*Given entries:*

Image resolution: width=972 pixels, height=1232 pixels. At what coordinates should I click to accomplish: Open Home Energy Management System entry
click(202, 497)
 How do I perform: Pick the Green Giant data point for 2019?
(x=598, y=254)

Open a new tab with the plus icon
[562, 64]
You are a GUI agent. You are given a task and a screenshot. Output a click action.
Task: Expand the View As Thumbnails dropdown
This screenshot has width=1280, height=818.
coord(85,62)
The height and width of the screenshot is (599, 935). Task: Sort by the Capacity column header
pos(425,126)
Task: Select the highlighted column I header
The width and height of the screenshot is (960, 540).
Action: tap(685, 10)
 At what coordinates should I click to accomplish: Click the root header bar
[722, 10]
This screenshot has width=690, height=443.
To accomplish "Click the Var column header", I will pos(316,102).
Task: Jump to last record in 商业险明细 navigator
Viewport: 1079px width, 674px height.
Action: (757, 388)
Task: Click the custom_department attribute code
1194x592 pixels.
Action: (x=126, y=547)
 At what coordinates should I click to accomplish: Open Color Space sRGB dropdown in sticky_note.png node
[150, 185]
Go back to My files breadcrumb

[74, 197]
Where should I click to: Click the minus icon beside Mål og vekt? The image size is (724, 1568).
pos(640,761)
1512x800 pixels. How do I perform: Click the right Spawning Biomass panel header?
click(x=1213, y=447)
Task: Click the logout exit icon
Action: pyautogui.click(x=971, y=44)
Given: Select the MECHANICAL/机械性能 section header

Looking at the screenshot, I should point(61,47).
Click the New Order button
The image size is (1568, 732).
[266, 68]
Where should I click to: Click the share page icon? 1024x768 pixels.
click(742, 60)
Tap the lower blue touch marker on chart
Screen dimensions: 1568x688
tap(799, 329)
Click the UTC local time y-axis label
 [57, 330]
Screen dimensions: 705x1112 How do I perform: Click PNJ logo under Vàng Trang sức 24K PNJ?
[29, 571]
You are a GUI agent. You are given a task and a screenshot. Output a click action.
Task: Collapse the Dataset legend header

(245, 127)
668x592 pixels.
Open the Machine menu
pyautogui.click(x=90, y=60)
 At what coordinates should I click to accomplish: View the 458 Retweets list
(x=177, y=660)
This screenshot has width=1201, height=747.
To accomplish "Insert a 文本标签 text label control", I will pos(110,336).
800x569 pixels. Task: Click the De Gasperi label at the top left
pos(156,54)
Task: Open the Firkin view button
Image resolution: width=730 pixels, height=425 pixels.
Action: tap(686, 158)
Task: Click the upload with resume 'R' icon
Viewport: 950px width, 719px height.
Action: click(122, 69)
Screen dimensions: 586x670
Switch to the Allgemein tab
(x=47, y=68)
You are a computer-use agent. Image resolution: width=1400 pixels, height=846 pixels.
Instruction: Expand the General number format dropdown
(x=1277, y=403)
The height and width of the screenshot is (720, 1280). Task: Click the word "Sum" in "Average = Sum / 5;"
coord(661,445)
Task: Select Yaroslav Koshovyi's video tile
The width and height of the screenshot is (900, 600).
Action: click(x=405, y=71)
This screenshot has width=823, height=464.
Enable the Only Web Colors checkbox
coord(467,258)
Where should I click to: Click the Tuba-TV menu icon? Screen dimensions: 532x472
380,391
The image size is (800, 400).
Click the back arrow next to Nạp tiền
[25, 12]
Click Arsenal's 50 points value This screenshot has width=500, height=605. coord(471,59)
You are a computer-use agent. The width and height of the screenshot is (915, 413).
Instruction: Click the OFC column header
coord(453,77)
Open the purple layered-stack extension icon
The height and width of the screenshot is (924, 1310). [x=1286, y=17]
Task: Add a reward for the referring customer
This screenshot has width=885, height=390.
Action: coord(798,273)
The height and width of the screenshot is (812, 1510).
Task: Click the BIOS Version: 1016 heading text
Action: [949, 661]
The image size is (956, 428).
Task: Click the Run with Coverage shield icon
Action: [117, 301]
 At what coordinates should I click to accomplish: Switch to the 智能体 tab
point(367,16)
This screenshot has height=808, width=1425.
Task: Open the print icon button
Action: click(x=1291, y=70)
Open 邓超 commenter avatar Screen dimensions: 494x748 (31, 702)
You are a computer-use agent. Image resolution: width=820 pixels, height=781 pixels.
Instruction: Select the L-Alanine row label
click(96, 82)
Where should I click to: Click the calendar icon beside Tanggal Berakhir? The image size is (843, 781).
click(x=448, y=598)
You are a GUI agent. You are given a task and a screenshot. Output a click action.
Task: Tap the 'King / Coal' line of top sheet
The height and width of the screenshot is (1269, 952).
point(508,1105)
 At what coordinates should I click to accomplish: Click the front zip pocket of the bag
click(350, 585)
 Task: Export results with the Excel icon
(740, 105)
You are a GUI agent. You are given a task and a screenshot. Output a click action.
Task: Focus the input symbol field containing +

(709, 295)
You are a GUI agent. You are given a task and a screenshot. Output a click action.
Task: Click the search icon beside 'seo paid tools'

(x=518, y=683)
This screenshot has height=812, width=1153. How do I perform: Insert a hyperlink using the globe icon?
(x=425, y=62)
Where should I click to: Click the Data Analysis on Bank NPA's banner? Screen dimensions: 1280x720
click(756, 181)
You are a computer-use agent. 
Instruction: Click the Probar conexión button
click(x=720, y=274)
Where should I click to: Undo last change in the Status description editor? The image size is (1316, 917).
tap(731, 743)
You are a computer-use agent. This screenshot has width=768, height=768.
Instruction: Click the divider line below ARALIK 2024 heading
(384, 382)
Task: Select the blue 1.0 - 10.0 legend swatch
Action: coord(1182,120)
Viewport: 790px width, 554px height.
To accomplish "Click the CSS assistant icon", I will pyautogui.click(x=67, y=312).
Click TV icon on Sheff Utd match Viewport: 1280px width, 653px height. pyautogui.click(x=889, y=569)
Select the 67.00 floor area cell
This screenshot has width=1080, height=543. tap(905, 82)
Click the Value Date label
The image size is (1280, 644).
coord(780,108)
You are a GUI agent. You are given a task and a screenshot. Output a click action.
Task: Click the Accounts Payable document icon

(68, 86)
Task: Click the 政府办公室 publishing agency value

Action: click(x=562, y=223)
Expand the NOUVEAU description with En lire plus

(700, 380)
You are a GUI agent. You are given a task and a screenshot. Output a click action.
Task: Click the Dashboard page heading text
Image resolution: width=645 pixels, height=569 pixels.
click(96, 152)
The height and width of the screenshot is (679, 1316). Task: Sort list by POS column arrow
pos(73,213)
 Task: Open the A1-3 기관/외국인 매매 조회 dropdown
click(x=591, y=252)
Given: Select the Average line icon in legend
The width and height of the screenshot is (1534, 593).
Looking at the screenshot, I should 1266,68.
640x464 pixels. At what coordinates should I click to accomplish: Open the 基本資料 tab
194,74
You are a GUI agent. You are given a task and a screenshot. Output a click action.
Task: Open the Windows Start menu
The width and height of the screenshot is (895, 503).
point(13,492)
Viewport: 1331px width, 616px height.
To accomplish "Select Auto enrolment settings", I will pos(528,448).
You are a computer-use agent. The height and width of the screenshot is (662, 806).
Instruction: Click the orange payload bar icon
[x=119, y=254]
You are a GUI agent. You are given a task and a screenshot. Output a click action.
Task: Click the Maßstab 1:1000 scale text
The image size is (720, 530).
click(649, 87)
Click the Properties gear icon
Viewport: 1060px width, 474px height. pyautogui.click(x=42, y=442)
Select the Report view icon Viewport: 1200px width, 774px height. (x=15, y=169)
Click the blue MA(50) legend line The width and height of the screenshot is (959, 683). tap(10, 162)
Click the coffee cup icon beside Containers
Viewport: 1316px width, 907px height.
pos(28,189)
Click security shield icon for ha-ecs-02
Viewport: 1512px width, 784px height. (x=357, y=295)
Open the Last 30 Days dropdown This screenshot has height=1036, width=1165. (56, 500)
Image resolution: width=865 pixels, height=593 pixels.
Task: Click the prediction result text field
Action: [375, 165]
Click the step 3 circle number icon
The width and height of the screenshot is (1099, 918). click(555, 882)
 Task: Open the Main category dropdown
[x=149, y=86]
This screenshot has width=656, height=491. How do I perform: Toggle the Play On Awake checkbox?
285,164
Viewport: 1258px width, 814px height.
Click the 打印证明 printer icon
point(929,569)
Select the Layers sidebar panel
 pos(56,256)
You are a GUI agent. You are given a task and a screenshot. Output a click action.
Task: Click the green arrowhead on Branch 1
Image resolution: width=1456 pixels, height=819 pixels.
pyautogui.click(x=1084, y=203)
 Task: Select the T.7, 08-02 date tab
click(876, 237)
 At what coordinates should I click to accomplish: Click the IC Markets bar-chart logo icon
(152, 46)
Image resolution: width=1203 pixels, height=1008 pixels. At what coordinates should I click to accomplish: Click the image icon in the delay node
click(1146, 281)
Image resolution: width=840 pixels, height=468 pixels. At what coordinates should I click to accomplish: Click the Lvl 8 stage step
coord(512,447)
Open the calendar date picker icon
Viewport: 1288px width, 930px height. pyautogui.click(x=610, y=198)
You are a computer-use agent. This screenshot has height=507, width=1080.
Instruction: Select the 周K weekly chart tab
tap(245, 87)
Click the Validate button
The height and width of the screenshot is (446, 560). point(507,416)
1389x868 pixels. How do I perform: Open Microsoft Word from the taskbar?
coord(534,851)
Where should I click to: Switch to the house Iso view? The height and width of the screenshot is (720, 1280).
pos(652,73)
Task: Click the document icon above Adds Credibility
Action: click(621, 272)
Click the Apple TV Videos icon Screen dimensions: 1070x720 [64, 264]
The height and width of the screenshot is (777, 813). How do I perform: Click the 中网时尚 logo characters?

*Task to carry out:*
Copy every line that contains "will" from the listing above.

*Final answer:*
To accomplish "Click the Var column header", I will pos(316,102).
To accomplish "Insert a 文本标签 text label control", I will pos(110,336).
To accomplish "Click the CSS assistant icon", I will pyautogui.click(x=67, y=312).
To accomplish "Select Auto enrolment settings", I will pos(528,448).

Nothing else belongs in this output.